Erin Jordan is a 6th year PhD candidate in the Department of Anthropology at the University’s Graduate School of Arts and Sciences. Her dissertation research focuses on working with women in rural Tanzania to understand how they aspire for and create meaningful changes for the next generation.
Erin's internship was with Encyclopedia Virginia under the mentorship of Peter Hedlund. She previously completed the Career Design and Communicating Research PhD+ modules.
Q. What are your post-PhD career aspirations?
I don't know what my career title might be, but I really enjoy getting to talk to people about what they are passionate about and then to communicate those passions to a wider audience. A job that involves collaborative projects, oral history, and multimedia storytelling would be perfect.
Q. Please summarize your PhD Plus internship.
I applied for the PhD Plus internship because I wanted more space for collaboration, creativity, and community. I'm very interested in public humanities and working at Encyclopedia Virginia gave me the opportunity to work on a supportive team of people whose jobs are self-sufficient but interwoven. I helped begin a feminist audit of the encyclopedia's past entries and created visual art and "audiograms" for their social media page. This also led to new ideas for my teaching, and to community connections that I hope to continue fostering.
Q. What professional skills did you develop during your internship?
Two key skills I learned were collaboration and trust. The team at EV is organized such that their projects are separate but interdependent. People rarely must wait or pressure each other to get things done so that others can do their jobs. Yet their tasks are interwoven so they are constantly thinking about the same ideas and questions. Similarly, no one seems overburdened with needles, stressful, or urgent tasks, which gives group members the opportunity to creatively engage with material, join interdepartmental working groups, and still have time, energy, and creativity to pursue their own projects at home. This is not a skill I have learned, and I appreciated getting to see how such a structure could work.
I was also able to apply and strengthen critical and technical skills by analyzing Encyclopedia Virginia's content in a feminist audit and by creating multimedia audiograms. When I expressed interest in engaging with as-yet-unused interviews and oral histories in future Encyclopedia Virginia content, the team encouraged this exploration, which has led to new connections and ideas.
Q. How did the internship support your career development?
This internship helped me to generate a portfolio of audiovisual resources that I could provide with pitches to other creative job opportunities. It also gave me a sense of the possibilities within large nonprofit organizations like Virginia Humanities, and a network of kind, intelligent folks to collaborate with in the future. I will definitely keep my eye out for jobs like this in the future.
Q. What advice would you give peers on utilizing PhD Plus internships for career development?

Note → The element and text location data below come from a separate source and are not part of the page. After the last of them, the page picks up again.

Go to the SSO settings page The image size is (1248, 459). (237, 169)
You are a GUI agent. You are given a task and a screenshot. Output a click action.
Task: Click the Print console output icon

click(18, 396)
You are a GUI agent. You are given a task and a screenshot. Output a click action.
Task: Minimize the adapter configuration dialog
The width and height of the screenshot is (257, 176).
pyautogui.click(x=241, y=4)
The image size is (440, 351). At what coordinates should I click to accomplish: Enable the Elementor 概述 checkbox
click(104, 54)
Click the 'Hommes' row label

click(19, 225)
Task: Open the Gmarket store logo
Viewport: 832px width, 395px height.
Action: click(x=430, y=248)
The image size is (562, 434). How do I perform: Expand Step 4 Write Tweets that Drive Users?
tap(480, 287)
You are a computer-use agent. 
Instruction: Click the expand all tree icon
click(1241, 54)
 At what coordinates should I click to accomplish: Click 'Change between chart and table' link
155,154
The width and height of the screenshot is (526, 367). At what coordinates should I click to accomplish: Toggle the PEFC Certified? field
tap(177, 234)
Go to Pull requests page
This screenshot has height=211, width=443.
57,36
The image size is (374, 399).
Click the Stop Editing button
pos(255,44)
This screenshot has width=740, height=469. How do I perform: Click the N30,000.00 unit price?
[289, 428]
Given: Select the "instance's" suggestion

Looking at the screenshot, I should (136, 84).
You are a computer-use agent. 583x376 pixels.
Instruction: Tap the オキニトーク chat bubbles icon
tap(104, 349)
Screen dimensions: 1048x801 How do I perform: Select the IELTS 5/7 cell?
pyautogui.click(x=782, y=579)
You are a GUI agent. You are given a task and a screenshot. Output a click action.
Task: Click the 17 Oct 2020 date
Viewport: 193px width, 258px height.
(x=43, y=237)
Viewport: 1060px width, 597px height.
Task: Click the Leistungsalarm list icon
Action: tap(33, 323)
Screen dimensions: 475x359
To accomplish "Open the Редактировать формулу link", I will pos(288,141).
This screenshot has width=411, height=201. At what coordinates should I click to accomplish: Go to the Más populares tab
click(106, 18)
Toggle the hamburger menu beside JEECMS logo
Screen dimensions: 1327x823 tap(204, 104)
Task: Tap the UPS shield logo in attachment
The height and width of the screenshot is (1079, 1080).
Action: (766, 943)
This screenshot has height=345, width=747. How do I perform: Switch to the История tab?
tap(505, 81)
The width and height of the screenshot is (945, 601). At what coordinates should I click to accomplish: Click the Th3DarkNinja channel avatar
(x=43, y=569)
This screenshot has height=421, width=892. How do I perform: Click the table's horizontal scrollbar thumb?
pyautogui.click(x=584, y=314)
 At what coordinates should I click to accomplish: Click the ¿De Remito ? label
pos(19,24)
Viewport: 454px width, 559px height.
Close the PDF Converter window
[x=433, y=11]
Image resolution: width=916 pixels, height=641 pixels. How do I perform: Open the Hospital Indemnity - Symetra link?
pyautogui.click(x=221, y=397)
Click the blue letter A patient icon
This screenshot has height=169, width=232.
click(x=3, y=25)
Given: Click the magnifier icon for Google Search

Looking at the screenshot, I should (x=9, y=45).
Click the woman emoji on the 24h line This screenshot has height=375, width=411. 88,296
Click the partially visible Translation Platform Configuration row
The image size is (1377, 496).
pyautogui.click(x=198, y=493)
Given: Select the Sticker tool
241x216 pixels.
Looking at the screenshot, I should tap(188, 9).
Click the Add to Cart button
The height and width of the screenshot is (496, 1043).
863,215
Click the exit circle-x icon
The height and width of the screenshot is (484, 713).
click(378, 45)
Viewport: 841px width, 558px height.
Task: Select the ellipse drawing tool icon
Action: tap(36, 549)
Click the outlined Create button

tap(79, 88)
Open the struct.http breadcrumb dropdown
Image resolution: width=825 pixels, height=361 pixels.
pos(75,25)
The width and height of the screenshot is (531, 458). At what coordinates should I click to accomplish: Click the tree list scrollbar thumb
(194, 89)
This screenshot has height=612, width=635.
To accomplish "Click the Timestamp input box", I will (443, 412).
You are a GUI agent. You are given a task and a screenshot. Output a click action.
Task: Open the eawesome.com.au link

I would advise you to look for internships you are really interested in - a job you would seriously consider taking. It gives you the opportunity to try on the role and to see the kinds of people you might be working with. I also think you should try to bring who you are to it - what you can uniquely bring to the organization. Finally, setting clear expectations and boundaries with your team really helps - what they need from you but also what you need from them.